Ebiz Ads

Sabtu, 10 April 2010

Ebiz Inspirations


Sandiaga S Uno, Masih Muda Sudah Jadi Miliarder

Di negeri ini, jumlah pengusaha sukses masih sedikit. Lebih sedikit lagi jika mencari pengusaha masih muda, sukses, dan kaya. Tiga orang ini memenuhi kriteria tersebut. Umur mereka belum 40 tahun, tapi kesuksesannya tak diragukan lagi. Siapa saja mereka?

Kalangan pengusaha yang tergabung dalam Hipmi (Himpunan Pengusaha Muda Indonesia) pasti kenal dengan sosok Sandiaga S. Uno. Dia baru saja lengser dari jabatan ketua umum pusat organisasi yang beranggota lebih dari 30 ribu pengusaha itu.

Sandi -demikian penyandang gelar MBA dari The George Washington University itu biasa disapa- tercatat sebagai orang terkaya ke-63 di Indonesia versi Globe Asia. Kekayaannya USD 245 juta.



Sandi menyatakan tak disiapkan untuk menjadi pebisnis oleh orang tuanya. ”Orang tua lebih suka saya bekerja di perusahaan, tidak terjun langsung menjadi wirausaha,” ujar pria penggemar basket itu.

”Menjadi pengusaha itu pilihan terakhir,” akunya. Karena itulah, dia tak berpikir menjadi pengusaha seperti yang telah dilakoni selama satu dekade ini. ”Saya ini pengusaha kecelakaan,” katanya, lantas tertawa.

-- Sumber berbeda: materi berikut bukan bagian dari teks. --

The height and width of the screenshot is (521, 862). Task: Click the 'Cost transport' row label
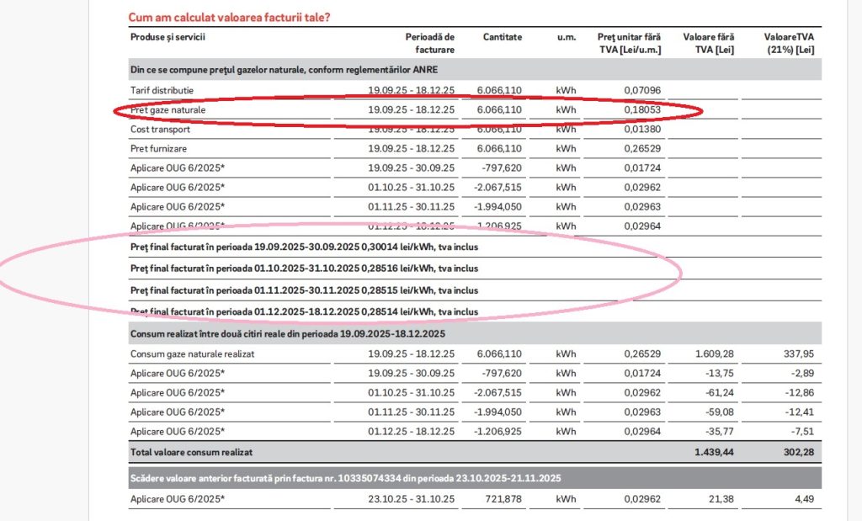click(160, 129)
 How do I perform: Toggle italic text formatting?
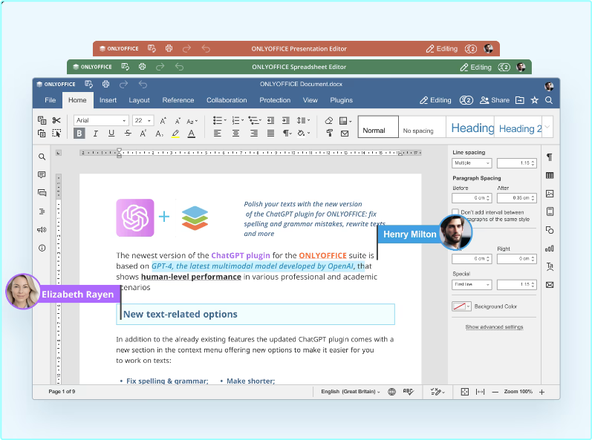95,134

Kiprah bisnis Sandi kini dibentangkan lewat Grup Saratoga dan Recapital. Bisnisnya menggurita, mulai pertambangan, infrastruktur, perkebunan, hingga asuransi. Namun, dia masih punya cita-cita soal pengembangan bisnisnya. “Saya ingin masuk ke sektor consumer goods. Dalam 5-10 tahun mendatang, bisnis di sektor tersebut sangat prospektif,” katanya, optimistis.

Seorang pebisnis, kata dia, memang harus selalu berpikir jangka panjang. Bahkan, berpikir di luar koridor, berpikir apa yang tidak pernah terlintas di benak orang. “Mikir-nya memang harus jangka panjang.”

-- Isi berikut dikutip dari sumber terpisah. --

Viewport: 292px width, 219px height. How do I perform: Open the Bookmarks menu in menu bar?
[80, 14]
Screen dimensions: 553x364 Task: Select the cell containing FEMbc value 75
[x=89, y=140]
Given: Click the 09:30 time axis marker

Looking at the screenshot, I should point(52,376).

Dia mencontohkan, dirinya masuk ke sektor pertambangan awal 2000. Saat itu, sektor tersebut belum se-booming sekarang. ”Jadi, ketika sektor itu sekarang naik, kami sudah punya duluan,” ujarnya.

Dia sesekali menyeruput air putih yang terhidang di sebuah ruang di kantornya, kawasan Kuningan, Jakarta Selatan. Sesekali pula dia menerima telepon dari sejumlah koleganya. Bahkan, dia sempat menjawab pertanyaan wartawan lewat telepon. Sandi dikenal sebagai sosok yang rendah hati. Dia tak membeda-bedakan orang dalam bergaul. ”Makin banyak teman kan makin enak,” kata bapak berputri dua itu.

Sandi semula adalah pekerja kantoran. Pascalulus kuliah di The Wichita State University, Kansas, Amerika Serikat, pada 1990, Sandi mendapat kepercayaan dari perintis Grup Astra William Soeryadjaja untuk bergabung ke Bank Summa. Itulah awal Sandi terus bekerja sama dengan keluarga taipan tersebut. ”Guru saya adalah Om William (William Soeryadjaja, Red),” tutur pria kelahiran 28 Juni 1969 itu.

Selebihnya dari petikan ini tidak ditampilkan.